Just One More, A Musical Tribute to Larry Brown is a compilation of tunes by artists who were his friends, fans and peers. With 18 tracks, 12 of which are previously unreleased, the album has contributions from a wide range of critically acclaimed artists, among them Alejandro Escovedo (whom Larry performed with periodically), T-Model Ford, Vic Chesnutt, Jim Dickinson (with Duff Dorrough), Robert Earl Keen, Cary Hudson (Blue Mountain), Brent Best (Slobberbone, The Drams) and the North Mississippi Allstars, to name a few. Some of these songs were written for the project, songs for Larry and about his characters, such as Caroline Herring’s “Song For Fay”, exploring the title character of Fay, a novel published in 2000. The album closes with a song performed by Larry himself, accompanied by Clyde Edgerton, a Southern novelist of great renown.
“The simple concept of this disc was to put together a mix tape of sorts, the type of thing that Larry would have enjoyed listening to as he drove his little truck into the gloam’ with a cooler full of beer and an ass pocket of something that burns a little bit on the way down,” explains producer Tim Lee. “I knew him and I admired his work, and you didn’t have to know Larry well to have a keen awareness of his love of music,” he says.
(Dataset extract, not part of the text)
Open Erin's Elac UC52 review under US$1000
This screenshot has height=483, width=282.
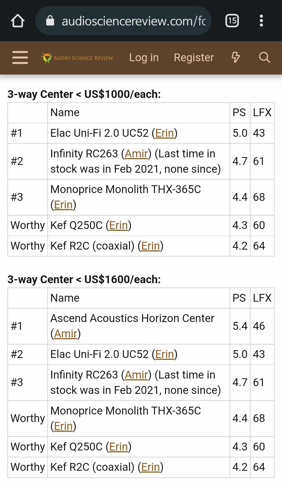pyautogui.click(x=165, y=133)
Mary Annie Brown, Larry’s wife concurs, saying, “Larry absolutely loved music. I think he wished sometimes that he had the talent to do music for a living. He always played his guitar every night. If he had to skip playing, he would always say he felt like the day was wasted.”
"For Brown fans one of the joys his stuff has always provided is the music that percolates through his books--his characters always seemed to be rummaging around on the floorboards of some pickup truck, looking for the perfect thing to pop into a tape deck..[This CD] is a good thing to have with you, out riding in the gloam." Dwight Garner New York Times
Larry Brown was born in 1951 in Lafayette County, Mississippi. He was a firefighter with the Oxford, Mississippi Fire Department when he began writing fiction, and after years of struggle and rejection, his first book, a collection of stories entitled Facing the Music, was published in 1988. Brown went on to publish another story collection, Big Bad Love; five novels, including Dirty Work, Joe, Father and Son and Fay; and two works of nonfiction, Billy Ray’s Farm and On Fire. His writing was stark, bluesy and devastatingly honest, filled with characters who lived too hard and loved too hard, and it attracted a cult following far outside of the South. He was a two-time winner of the Southern Book Critics Circle Award and received the Mississippi Institute of Arts and Letters award for fiction as well as the State of Mississippi’s Governor’s Award for Excellence in the Arts. His love of music led him to write for No Depression magazine on artists he loved, and to contribute liner notes for Oxford band Blue Mountain’s Homegrown album that are a model of poetic depiction. When Brown suffered a fatal heart attack in 2004, he was nearly finished with another novel, A Miracle of Catfish, which Algonquin Books will publish in March, 2007.